¹H NMR (400 MHz, DMSO-d₆): δ = 1.00 (d, J = 6.0 Hz, 3H, N³CH₂CHCH₃), 1.05 (d, J = 6.2 Hz, 3H, N¹CH₂CHCH₃), 3.44 (m, 1H, N¹CH₂), 3.66 (m, 1H, N³CH₂), 3.77 (m, 1H, N¹CH₂), 3.84 (m, 1H, N³CH₂), 3.83 (m, 1H, N¹CH₂CH), 3.89 (m, 1H, N³CH₂CH), 4.67 (d, J = 5.2 Hz, 1H, N³CH₂CHOH), 4.93 (d, J = 4.8 Hz, 1H, N¹CH₂CHOH) 5.63 (d, J = 7.8 Hz, 1H, O=CCH), 7.54 (d, J = 7.8 Hz, 1H, NCH).

¹³C NMR (100 MHz, DMSO-d₆): δ = 20.7, 21.1, 47.1, 55.7, 63.3, 64.0, 99.4, 145.3, 151.5, 162.9.

4. Conclusions

We have studied the N-alkylation power of PC functioning as both an alkylating agent and solvent, under alkaline conditions (solid Na₂CO₃), either without the use (anhydrous PC (99.7%)) or in the presence of a drying agent (CaCl₂, 99% PC) in one-pot reactions.

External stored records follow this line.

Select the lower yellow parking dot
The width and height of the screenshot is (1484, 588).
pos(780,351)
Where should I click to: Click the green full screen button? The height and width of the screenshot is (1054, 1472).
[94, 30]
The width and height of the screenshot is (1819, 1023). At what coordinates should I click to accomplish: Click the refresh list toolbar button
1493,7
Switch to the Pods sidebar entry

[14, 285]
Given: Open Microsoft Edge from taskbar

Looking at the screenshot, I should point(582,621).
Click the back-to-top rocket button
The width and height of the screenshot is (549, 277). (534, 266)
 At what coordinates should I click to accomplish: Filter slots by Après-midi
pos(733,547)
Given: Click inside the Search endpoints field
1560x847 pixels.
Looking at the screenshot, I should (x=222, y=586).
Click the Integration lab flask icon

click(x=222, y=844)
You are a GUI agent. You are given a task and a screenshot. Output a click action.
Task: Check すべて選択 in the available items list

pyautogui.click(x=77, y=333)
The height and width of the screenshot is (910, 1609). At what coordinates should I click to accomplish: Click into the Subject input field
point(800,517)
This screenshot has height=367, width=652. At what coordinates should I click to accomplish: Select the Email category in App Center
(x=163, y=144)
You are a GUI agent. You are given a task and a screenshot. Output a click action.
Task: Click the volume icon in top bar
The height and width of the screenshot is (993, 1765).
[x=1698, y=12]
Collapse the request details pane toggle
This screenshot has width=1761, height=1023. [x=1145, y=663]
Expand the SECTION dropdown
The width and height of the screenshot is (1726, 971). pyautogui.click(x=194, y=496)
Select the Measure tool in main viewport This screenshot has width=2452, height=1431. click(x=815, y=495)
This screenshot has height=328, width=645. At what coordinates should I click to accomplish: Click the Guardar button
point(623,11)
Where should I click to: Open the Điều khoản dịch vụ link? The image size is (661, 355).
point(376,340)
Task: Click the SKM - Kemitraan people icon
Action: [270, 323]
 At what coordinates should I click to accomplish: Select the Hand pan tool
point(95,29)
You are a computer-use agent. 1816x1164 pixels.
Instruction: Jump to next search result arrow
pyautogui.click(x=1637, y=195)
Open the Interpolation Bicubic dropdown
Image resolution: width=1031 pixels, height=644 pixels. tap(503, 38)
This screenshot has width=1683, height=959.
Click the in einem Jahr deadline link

In each case, N-alkylation took place, and we were able to prepare new monoalkylated compounds 12 and 14. In the case of 6-methyluracil (5) and 2-thiouracil (7), dialkylation occurs under our reaction conditions, suggesting that the electron-donating methyl and thiol groups activate the heterocyclic system towards the electrophilic carbon atom of PC. In the case of 2-thiouracil (7), both dialkylation and monoalkylation were observed, delivering new compounds 9 and 19, in addition to the monoalkylated product 8 and the oxazole-condensed ring system 18. It is suggested that the most productive N-alkylation is achieved with the use of anhydrous PC under MW conditions. We were also able to transform compound 7 into two cyclised compounds (18, 19) by dehydration. N-Alkylation was also successful in the case of benzotriazole (6), synthesizing two monoalkylated products. This is despite the lack of the electron-withdrawing carbonyl group. Finally, the observed experimental data were supported by theoretical calculations.